Broadcasting variables

790 views
Skip to first unread message

Madeleine Udell

unread,
Nov 20, 2014, 11:20:20 PM11/20/14
to julia...@googlegroups.com
I'm trying to use parallelism in julia for a task with a structure that I think is quite pervasive. It looks like this:

# broadcast lists of functions f and g to all processes so they're available everywhere
# create shared arrays X,Y on all processes so they're available everywhere
for iteration=1:1000
@parallel for i=1:size(X)
X[i] = f[i](Y)
end
@parallel for j=1:size(Y)
Y[j] = g[j](X)
end
end

I'm having trouble making this work, and I'm not sure where to dig around to find a solution. Here are the difficulties I've encountered:

* @parallel doesn't allow me to create persistent variables on each process; ie, the following results in an error.

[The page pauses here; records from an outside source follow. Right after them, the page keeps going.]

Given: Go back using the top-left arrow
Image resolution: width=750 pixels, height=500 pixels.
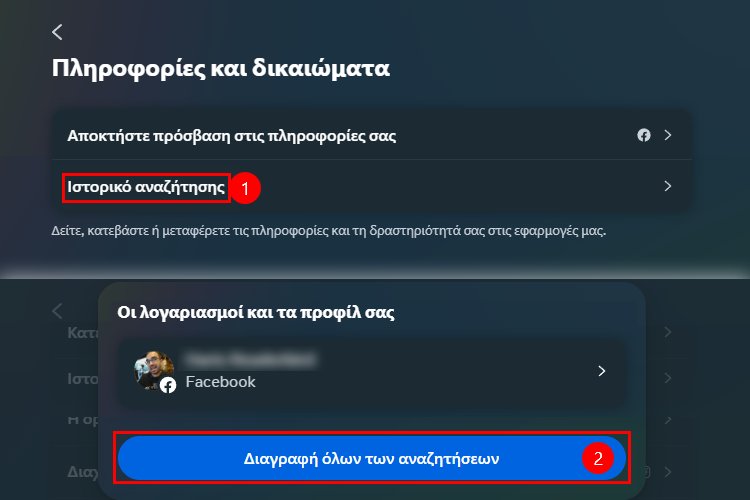Looking at the screenshot, I should 57,32.
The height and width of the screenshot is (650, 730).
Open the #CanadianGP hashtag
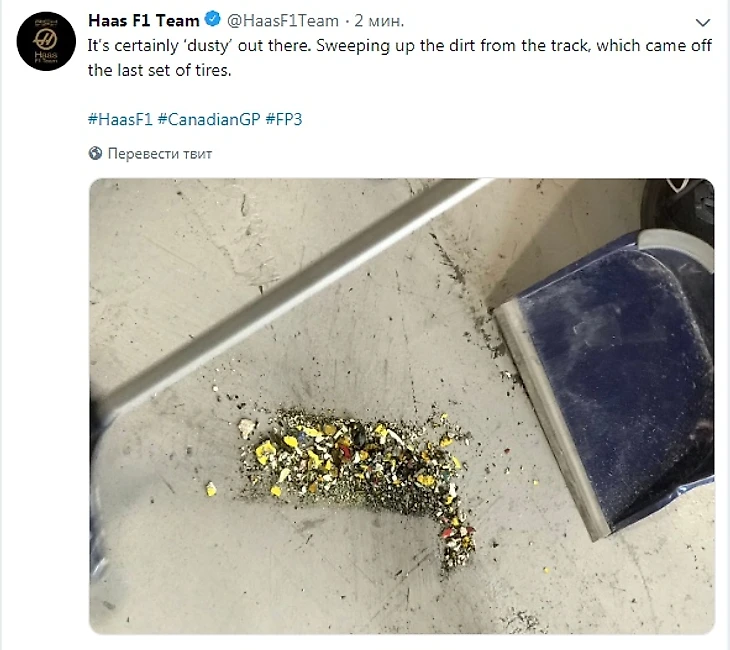pos(209,119)
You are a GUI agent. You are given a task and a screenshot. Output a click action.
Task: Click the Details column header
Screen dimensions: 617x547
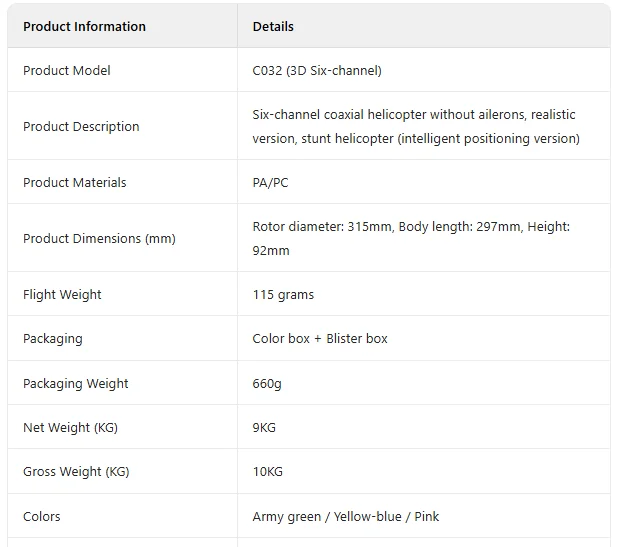(273, 27)
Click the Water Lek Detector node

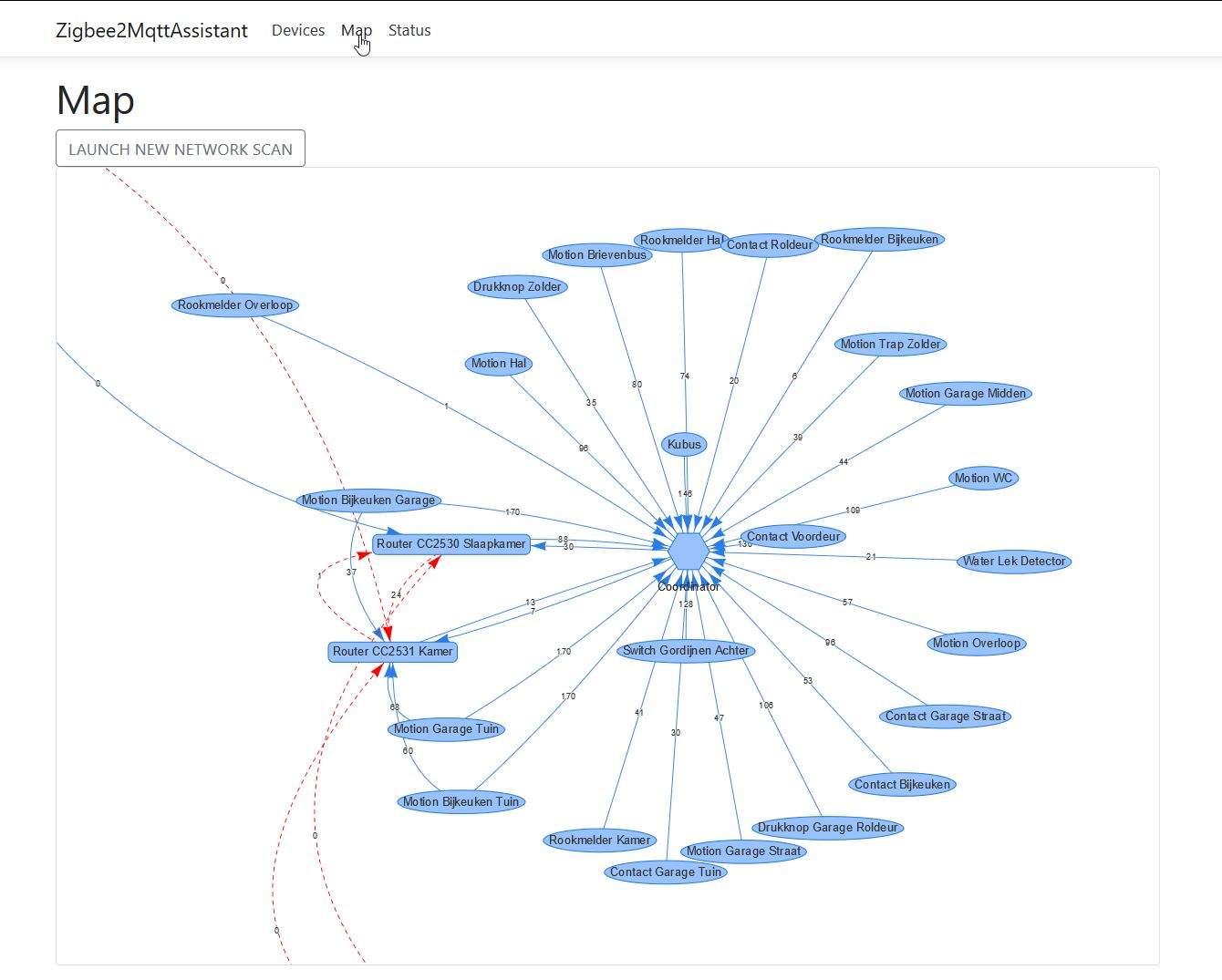click(1014, 562)
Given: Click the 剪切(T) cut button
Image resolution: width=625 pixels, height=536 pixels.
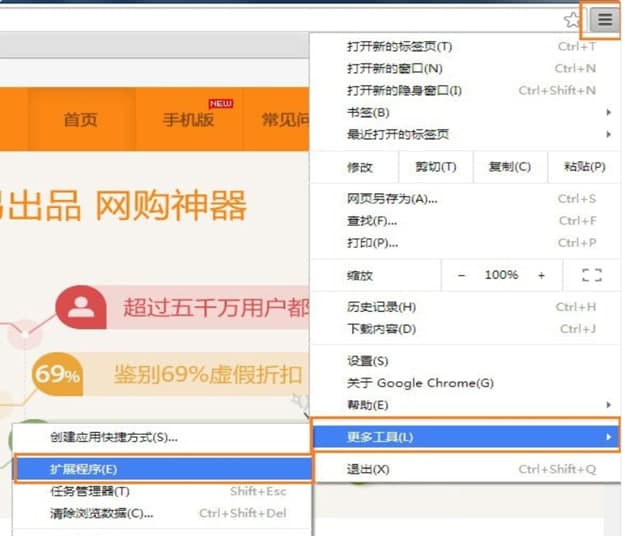Looking at the screenshot, I should tap(435, 167).
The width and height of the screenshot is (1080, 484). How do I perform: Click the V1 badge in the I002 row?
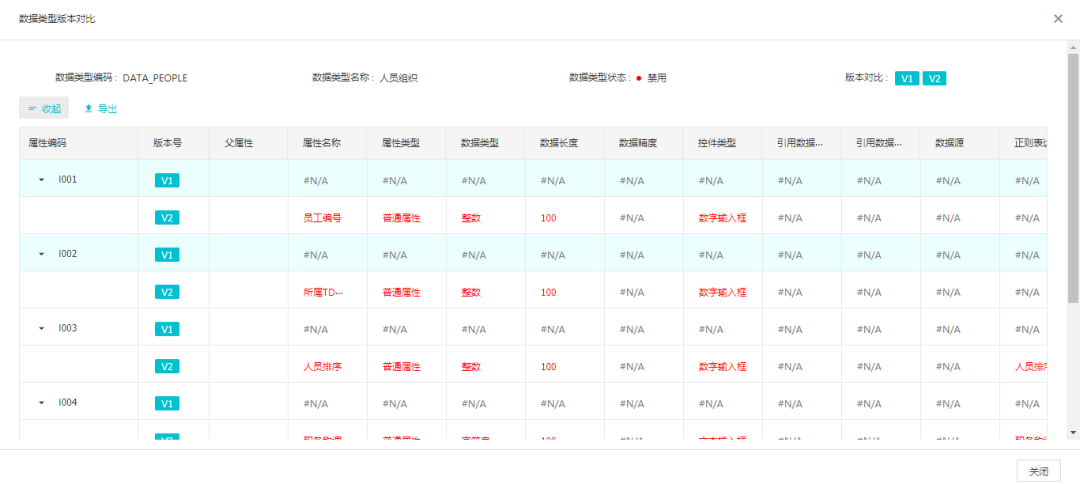pos(167,255)
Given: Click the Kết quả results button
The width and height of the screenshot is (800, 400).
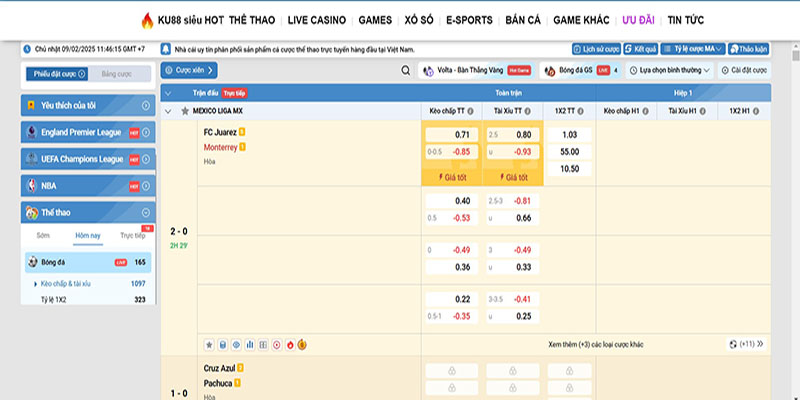Looking at the screenshot, I should pos(640,48).
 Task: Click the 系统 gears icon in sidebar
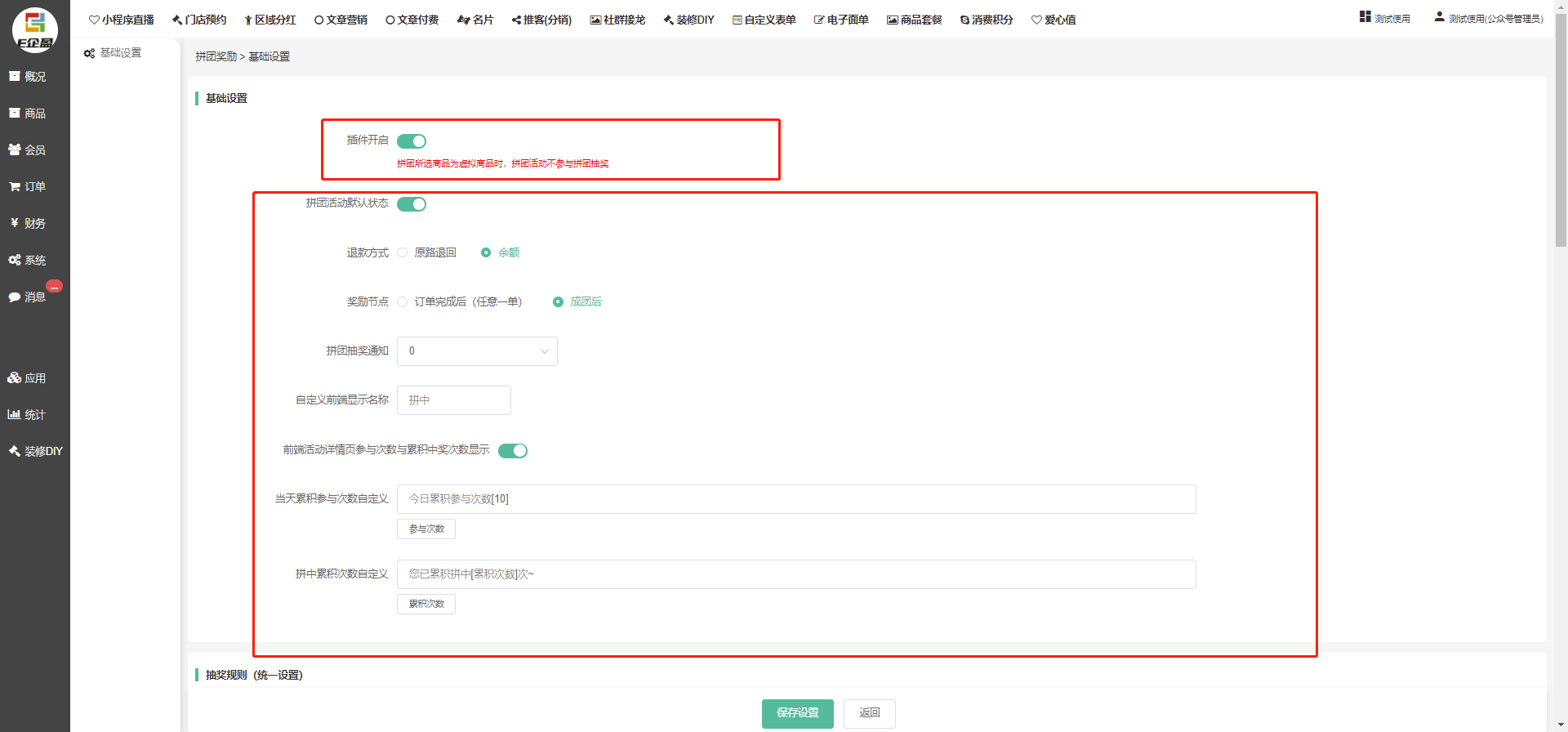tap(15, 261)
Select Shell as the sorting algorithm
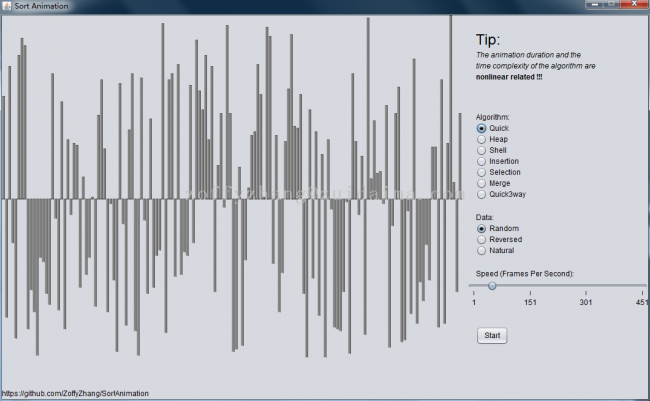This screenshot has height=401, width=650. (482, 150)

        s = Base.shmem_rand(12,3)
@parallel for i=1:nprocs() m,n = size(s) end
@parallel for i=1:nprocs() println(m) end

* @everywhere does allow me to create persistent variables on each process, but doesn't send any data at all, including the variables I need in order to define new variables. Eg the following is an error: s is a shared array, but the variable (ie pointer to) s is apparently not shared.
s = Base.shmem_rand(12,3)
@everywhere m,n = size(s)

Here are the kinds of questions I'd like to see protocode for:
* How can I broadcast a variable so that it is available and persistent on every process?
* How can I create a reference to the same shared array "s" that is accessible from every process? 
* How can I send a command to be performed in parallel, specifying which variables should be sent to the relevant processes and which should be looked up in the local namespace?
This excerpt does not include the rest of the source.